Set in 2010, the ICNIRP guideline for maximum exposure is 2,000 mG, a level the WHO’s policy recommendations said is a level “50 times lower than the exposure level at which any biological effects have been found.”  Based on this 50-fold “safety factor”, “a high level of precaution is already built into” the ICNIRP guidelines, according to the WHO.

Thatcher said, “2,000 mG isn’t really relevant for public exposures; you can’t get that anywhere,” adding that the highest exposure level he has found in a public area was approximately 100 mG, in close proximity to an indoor transformer.

To put the EMF emissions from power lines into context, Thatcher met TransmissionHub on a right-of-way (ROW) in metropolitan Seattle, occupied by a 500-kV and three 230-kV power lines operated by the Bonneville Power Administration (BPA). Standing directly beneath the 500-kV line, approximately 20 feet away from the 230-kV line that also occupied the ROW, Thatcher’s meter detected a rating of slightly less than 25 mG.

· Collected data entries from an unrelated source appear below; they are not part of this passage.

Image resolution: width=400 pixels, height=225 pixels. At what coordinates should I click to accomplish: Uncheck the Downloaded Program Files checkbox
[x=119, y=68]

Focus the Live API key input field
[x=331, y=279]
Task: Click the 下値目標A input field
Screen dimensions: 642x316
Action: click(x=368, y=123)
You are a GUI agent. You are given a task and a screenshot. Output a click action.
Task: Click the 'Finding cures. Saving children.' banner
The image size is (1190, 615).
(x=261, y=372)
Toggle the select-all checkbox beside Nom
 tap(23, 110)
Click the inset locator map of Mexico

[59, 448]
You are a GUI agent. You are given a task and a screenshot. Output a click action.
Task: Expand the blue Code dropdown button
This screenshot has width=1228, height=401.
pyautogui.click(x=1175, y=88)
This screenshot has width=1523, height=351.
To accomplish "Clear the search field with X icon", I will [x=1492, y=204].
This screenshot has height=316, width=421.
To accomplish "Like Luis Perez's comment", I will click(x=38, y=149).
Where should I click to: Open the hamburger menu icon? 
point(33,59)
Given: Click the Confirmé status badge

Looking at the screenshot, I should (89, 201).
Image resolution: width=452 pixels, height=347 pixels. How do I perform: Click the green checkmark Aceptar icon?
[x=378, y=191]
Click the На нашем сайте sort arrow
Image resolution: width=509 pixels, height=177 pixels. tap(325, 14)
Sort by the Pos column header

But structures are not situated directly under power lines, and field strength drops off by a factor of “1/Distance from power lines2, according to Thatcher, so a second reading was taken approximately 50 feet away, near the entrances to businesses – including a children’s gym – that occupy a strip mall adjacent to the ROW.

At that distance, the reading dropped to less than 12 mG.

Because weather was mild, the lines were operating at approximately 20% of their capacity, according to BPA.

“A peak magnetic field under these lines would be closer to 60 to 100 mG,” Thatcher said, adding, “As far as the science is concerned, any of these numbers is just fine. I wouldn’t be worried about any of them.”

Background exposure a factor

In addition EMF emissions, from power lines and virtually all types of electrical appliances, human beings are constantly exposed to background levels of EMF, according to the WHO.

The amount of background EMF exposure varies by latitude, with the least exposure at the equator and the highest at the poles. Background EMF in the Seattle area is approximately 550 mG, so increasing exposure by 11 mG would represent an increase of approximately 2% over the exposure people receive every day.

Arguably, the greater health risk associated with power lines is direct contact with the conductors themselves, whether from hot-air balloons or other aircraft colliding with the lines, thieves attempting to steal energized copper conductor for its scrap value, or people climbing the towers, like the 21-year-old Czech woman who authorities said climbed a transmission tower in the Czech Republic region of Zlin on June 22.

While science will not be able to say there is zero risk from EMF, Thatcher said, “We can say that, after 35 years of consistent research in this field, spending upwards of a half a billion dollars on this subject, we’re not able to find a consistent and definitive risk at all.”